Yargıtay Kararı 19. Hukuk Dairesi 2008/1129 E. 2008/2710 K. 20.03.2008 T.

YARGITAY KARARI
DAİRE : 19. Hukuk Dairesi
ESAS NO : 2008/1129
KARAR NO : 2008/2710
KARAR TARİHİ : 20.03.2008

Mahkemesi :… İcra Mahkemesi

Taraflar arasındaki sıra cetveline itiraz davasının yapılan yargılaması sonunda ilamda yazılı nedenlerden dolayı davanın reddine yönelik olarak verilen hükmün süresi içinde davacı vekilince temyiz edilmesi üzerine dosya incelendi, gereği konuşulup düşünüldü.

– K A R A R –
Dava davacı … alacaklarının 5411 sayılı Bankacılık Kanunu’nun 132 ve 136 ncı maddeleri gereğince imtiyazlı olduğu iddiasına dayalı sıra cetveline itiraz davasıdır.
İcra Mahkemesince davacı yanca dayanılan hükümlerin üzerinde ihtiyati haciz veya ihtiyati tedbir bulunan mallara yönelik olduğu, somut olayda bu tür bir durum bulunmadığı gerekçesiyle şikayetin reddine karar verilmiş; hüküm davacı Fon vekili tarafından temyiz edilmiştir.
1- Dava, dava dışı borçluya ait 22 ve 23 numaralı bağımsız bölümlerin satışı sonrası düzenlenen sıra cetvelinin iptali istemine ilişkindir.
5311 sayılı yasa ile İcra ve İflas Kanunu’na eklenen Geçici 7 nci madde uyarınca uygulanmasına devam edilen aynı yasanın 363 ncü maddesine göre, sıraya dair şikayet ve itirazın red veya kabulüne ilişkin kararlar, sırası itiraza uğrayan alacağın tutarının 3.360,-YTL’yi geçmemesi halinde, temyiz kabiliyetinden yoksundur.
İcra Mahkemesinin kararı 03.04.2007 tarihli olup, yukarıda açıklanan nedenle anılan taşınmazların satış bedellerinin dağıtımına ilişkin sıra cetveline yönelik olarak verilen karar kesin niteliktedir.
Bu sebeplerle kararı temyiz eden davacı TMSF vekilinin temyiz istemi İcra ve İflas Kanunu’nun 365/son maddesi hükmü gereğince reddedilmelidir.
2- Birleşen dava ise aynı borçluya ait 25 ve 119 numaralı parsellerin satış bedelinin dağıtımını yapan sıra cetveline yöneliktir.
4389 sayılı Bankalar Kanunu’nun 15/3, 15/7 ve 15a maddeleri uyarınca davacı TMSF alacaklarının takip ve tahsilinde 6183 sayılı Amme Alacaklarının Tahsil Usulü Hakkında Kanun hükümleri uygulanır.
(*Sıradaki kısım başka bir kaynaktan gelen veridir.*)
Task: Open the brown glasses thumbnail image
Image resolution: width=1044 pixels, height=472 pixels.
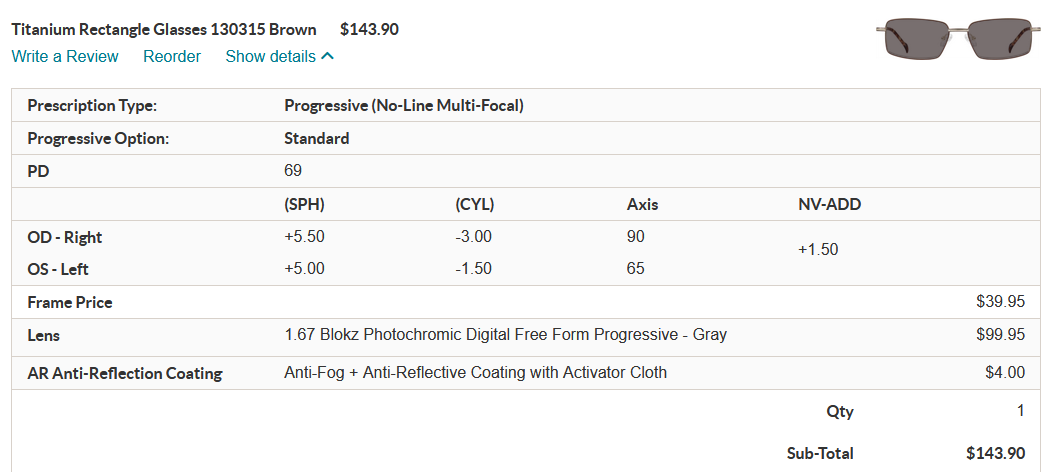Action: coord(957,42)
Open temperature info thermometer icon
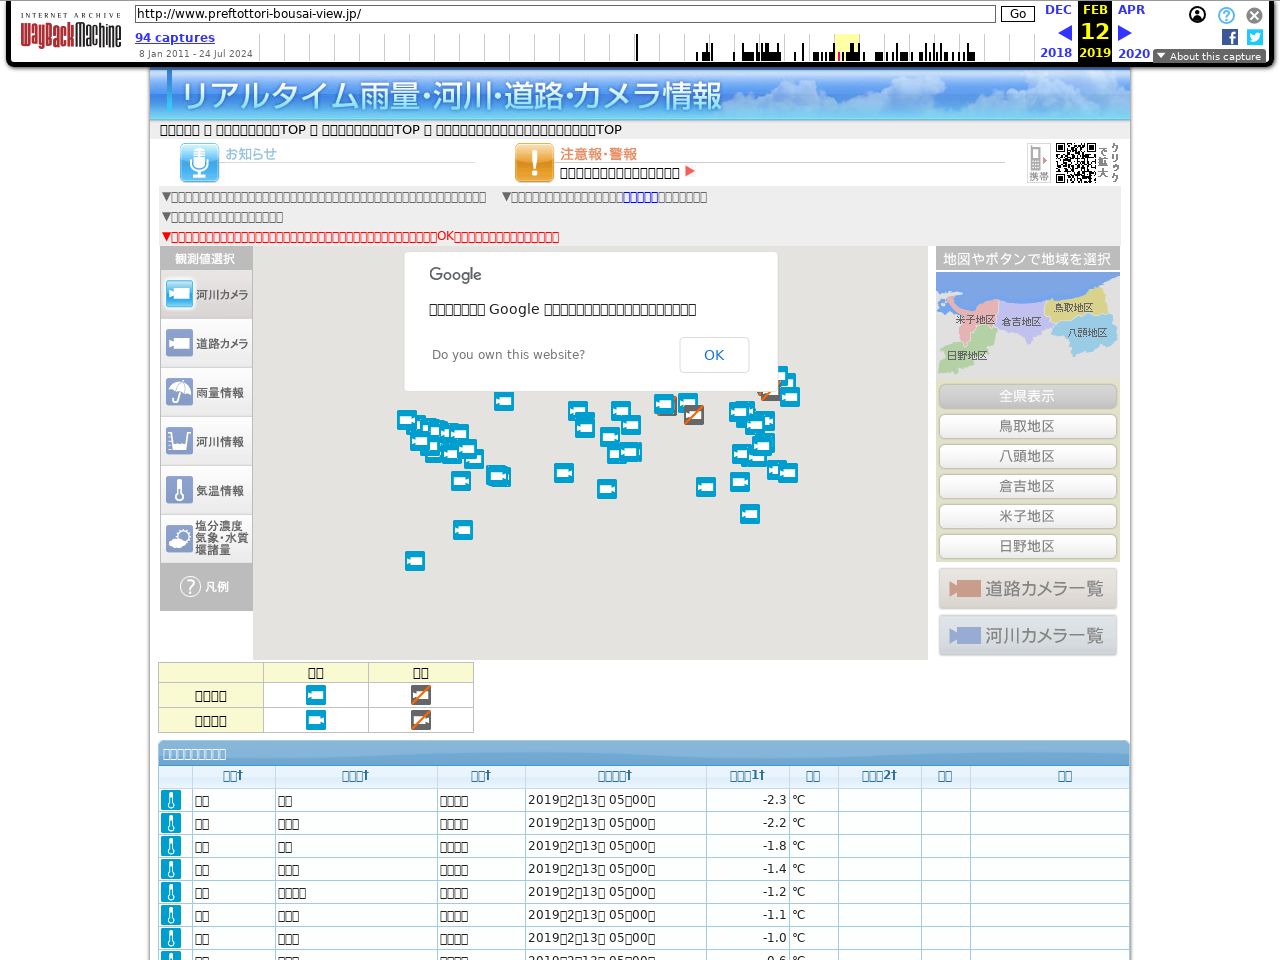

Anılan yasanın 21/I nci maddesinin somut olayda uygulama yeri olup olmadığının karar yerinde değerlendirilmemesi doğru değildir.
SONUÇ: Yukarıda 1 sayılı bentte açıklanan nedenle davacı vekilinin dava dışı borçluya ait 22 ve 23 numaralı bağımsız bölümlerin satışı sonrası düzenlenen sıra cetvelinin iptali istemiyle açtığı davada verilen hükmün kesin olması nedeniyle temyiz isteminin REDDİNE, 2 sayılı bentte açıklanan nedenle 25 ve 119 numaralı parsellerin satış bedelinin dağıtımını yapan sıra cetveline yönelik dava sonunda verilen hükmün BOZULMASINA, 20.03.2008 gününde oybirliğiyle karar verildi.